EXERCISE DESCRIPTION
Strip out the pictures and transcribe the records that follow exactly.

MATERIAL FOR THIS TASK
'''

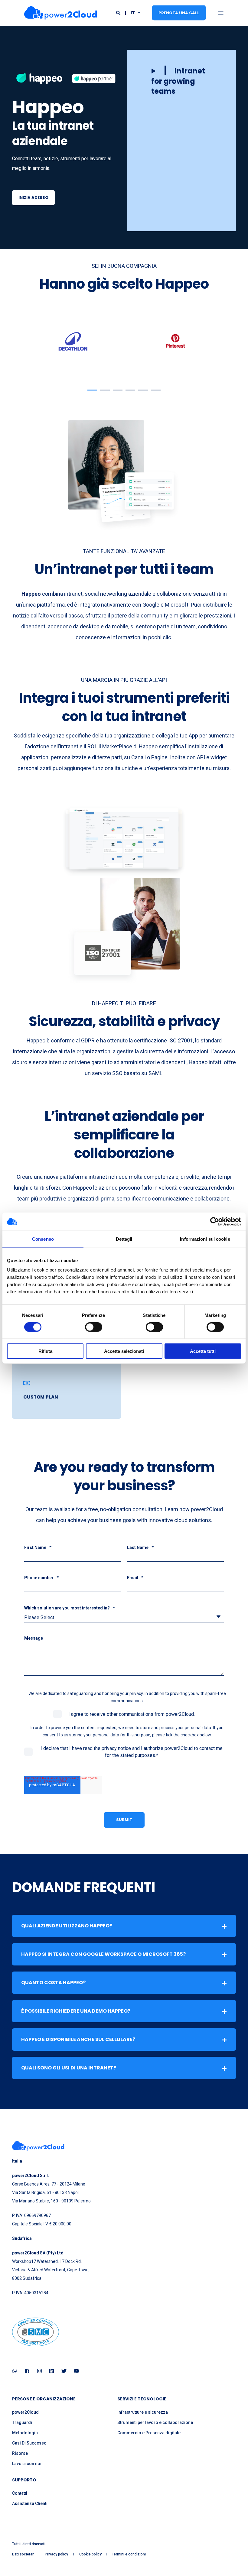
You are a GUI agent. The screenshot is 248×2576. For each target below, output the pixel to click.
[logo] (38, 2146)
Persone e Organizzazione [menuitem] (44, 2399)
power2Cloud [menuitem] (25, 2412)
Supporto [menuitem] (24, 2480)
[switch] (93, 1327)
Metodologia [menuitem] (25, 2432)
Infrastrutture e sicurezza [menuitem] (142, 2412)
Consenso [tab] (43, 1238)
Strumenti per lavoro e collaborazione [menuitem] (155, 2422)
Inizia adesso (33, 197)
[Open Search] (118, 12)
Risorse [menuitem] (20, 2453)
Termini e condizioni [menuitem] (129, 2554)
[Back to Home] (60, 13)
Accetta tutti (203, 1351)
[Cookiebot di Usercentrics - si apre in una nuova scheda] (214, 1221)
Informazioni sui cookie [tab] (205, 1238)
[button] (181, 81)
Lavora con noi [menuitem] (26, 2463)
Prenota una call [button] (178, 12)
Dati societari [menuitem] (23, 2554)
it (133, 12)
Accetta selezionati (124, 1351)
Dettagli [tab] (124, 1238)
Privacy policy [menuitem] (57, 2554)
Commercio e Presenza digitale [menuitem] (149, 2432)
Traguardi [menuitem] (22, 2422)
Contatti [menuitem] (19, 2493)
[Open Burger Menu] (221, 13)
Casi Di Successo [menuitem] (29, 2443)
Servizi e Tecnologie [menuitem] (141, 2399)
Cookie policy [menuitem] (90, 2554)
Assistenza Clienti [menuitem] (29, 2503)
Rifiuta (45, 1351)
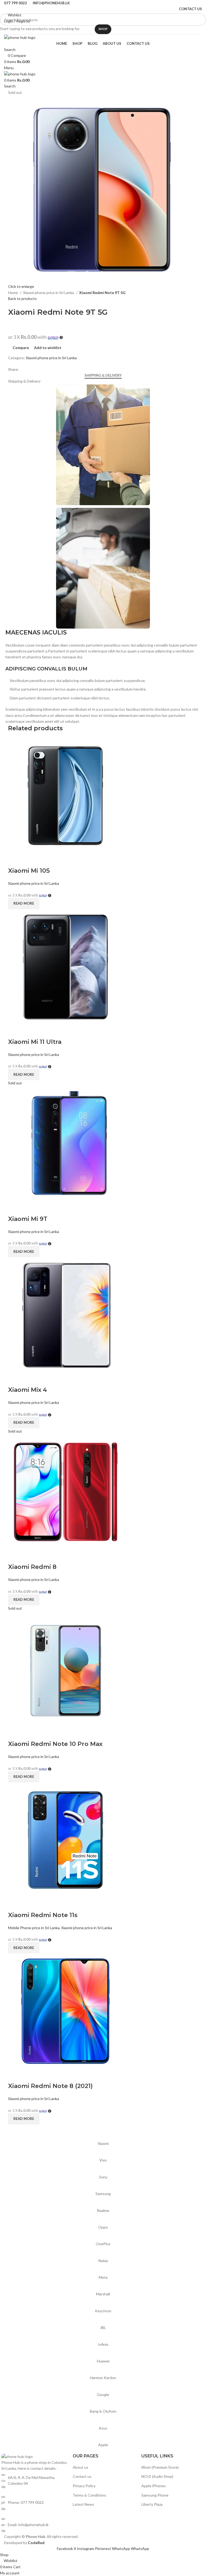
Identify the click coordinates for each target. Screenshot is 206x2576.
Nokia (103, 2260)
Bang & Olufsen (103, 2411)
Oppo (103, 2227)
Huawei (103, 2361)
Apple (103, 2444)
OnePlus (103, 2243)
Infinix (103, 2344)
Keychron (103, 2311)
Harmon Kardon (103, 2377)
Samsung (103, 2193)
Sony (103, 2177)
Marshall (103, 2294)
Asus (103, 2428)
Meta (103, 2277)
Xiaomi (103, 2143)
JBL (103, 2327)
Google (103, 2394)
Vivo (103, 2160)
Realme (103, 2210)
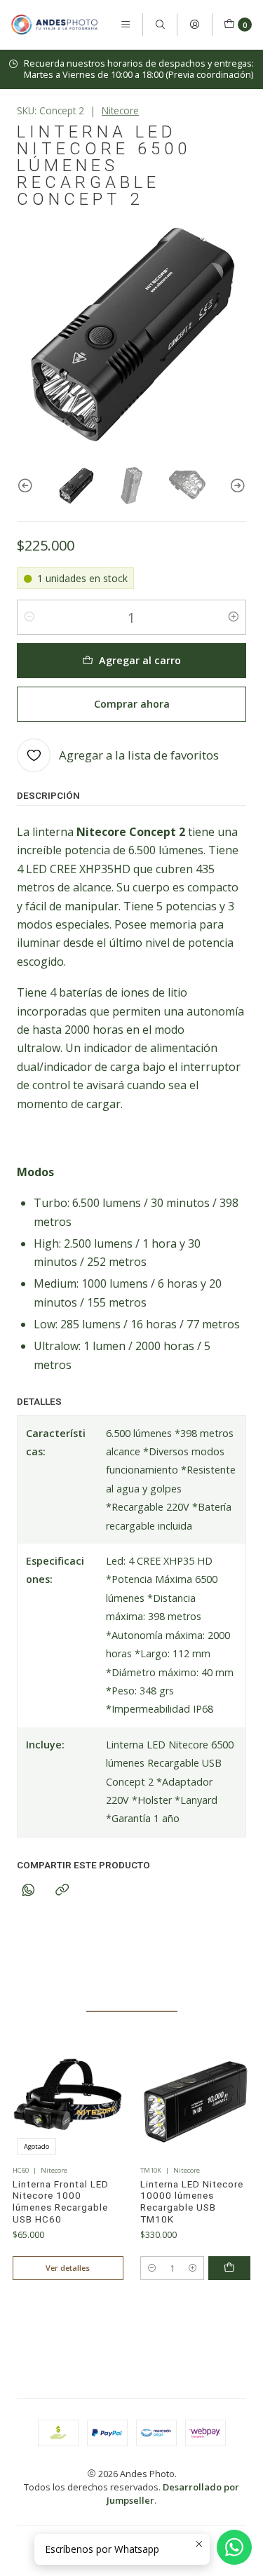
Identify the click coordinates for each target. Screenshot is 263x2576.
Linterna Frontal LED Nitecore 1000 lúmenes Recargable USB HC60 (61, 2202)
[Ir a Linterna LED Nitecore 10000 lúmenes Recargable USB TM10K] (195, 2104)
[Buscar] (159, 24)
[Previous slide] (27, 485)
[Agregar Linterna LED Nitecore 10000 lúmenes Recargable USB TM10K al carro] (229, 2268)
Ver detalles (68, 2268)
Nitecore (120, 110)
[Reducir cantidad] (29, 617)
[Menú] (125, 24)
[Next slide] (235, 485)
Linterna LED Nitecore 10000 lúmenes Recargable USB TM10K (191, 2202)
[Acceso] (194, 24)
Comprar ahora (132, 703)
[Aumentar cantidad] (233, 617)
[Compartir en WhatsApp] (28, 1890)
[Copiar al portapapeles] (62, 1890)
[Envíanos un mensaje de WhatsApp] (234, 2547)
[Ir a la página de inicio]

'''

ANSWER TO THIS PROBLEM
You are a GUI agent. The screenshot is 248×2576. For each target below, output the pixel to click.
[logo] (38, 2146)
Persone e Organizzazione [menuitem] (44, 2399)
power2Cloud [menuitem] (25, 2412)
Supporto [menuitem] (24, 2480)
[switch] (93, 1327)
Metodologia [menuitem] (25, 2432)
Infrastrutture e sicurezza [menuitem] (142, 2412)
Consenso [tab] (43, 1238)
Strumenti per lavoro e collaborazione [menuitem] (155, 2422)
Inizia adesso (33, 197)
[Open Search] (118, 12)
Risorse [menuitem] (20, 2453)
Termini e condizioni [menuitem] (129, 2554)
[Back to Home] (60, 13)
Accetta tutti (203, 1351)
[Cookiebot di Usercentrics - si apre in una nuova scheda] (214, 1221)
Informazioni sui cookie [tab] (205, 1238)
[button] (181, 81)
Lavora con noi [menuitem] (26, 2463)
Prenota una call [button] (178, 12)
Dati societari [menuitem] (23, 2554)
it (133, 12)
Accetta selezionati (124, 1351)
Dettagli [tab] (124, 1238)
Privacy policy [menuitem] (57, 2554)
Commercio e Presenza digitale [menuitem] (149, 2432)
Traguardi [menuitem] (22, 2422)
Contatti [menuitem] (19, 2493)
[Open Burger Menu] (221, 13)
Casi Di Successo [menuitem] (29, 2443)
Servizi e Tecnologie [menuitem] (141, 2399)
Cookie policy [menuitem] (90, 2554)
Assistenza Clienti [menuitem] (29, 2503)
Rifiuta (45, 1351)
Identify the click coordinates for each target. Screenshot is 206x2576.
Nokia (103, 2260)
Bang & Olufsen (103, 2411)
Oppo (103, 2227)
Huawei (103, 2361)
Apple (103, 2444)
OnePlus (103, 2243)
Infinix (103, 2344)
Keychron (103, 2311)
Harmon Kardon (103, 2377)
Samsung (103, 2193)
Sony (103, 2177)
Marshall (103, 2294)
Asus (103, 2428)
Meta (103, 2277)
Xiaomi (103, 2143)
JBL (103, 2327)
Google (103, 2394)
Vivo (103, 2160)
Realme (103, 2210)
Identify the click coordinates for each target. Screenshot is 263x2576.
Linterna Frontal LED Nitecore 1000 lúmenes Recargable USB HC60 (61, 2202)
[Ir a Linterna LED Nitecore 10000 lúmenes Recargable USB TM10K] (195, 2104)
[Buscar] (159, 24)
[Previous slide] (27, 485)
[Agregar Linterna LED Nitecore 10000 lúmenes Recargable USB TM10K al carro] (229, 2268)
Ver detalles (68, 2268)
Nitecore (120, 110)
[Reducir cantidad] (29, 617)
[Menú] (125, 24)
[Next slide] (235, 485)
Linterna LED Nitecore 10000 lúmenes Recargable USB TM10K (191, 2202)
[Acceso] (194, 24)
Comprar ahora (132, 703)
[Aumentar cantidad] (233, 617)
[Compartir en WhatsApp] (28, 1890)
[Copiar al portapapeles] (62, 1890)
[Envíanos un mensaje de WhatsApp] (234, 2547)
[Ir a la página de inicio]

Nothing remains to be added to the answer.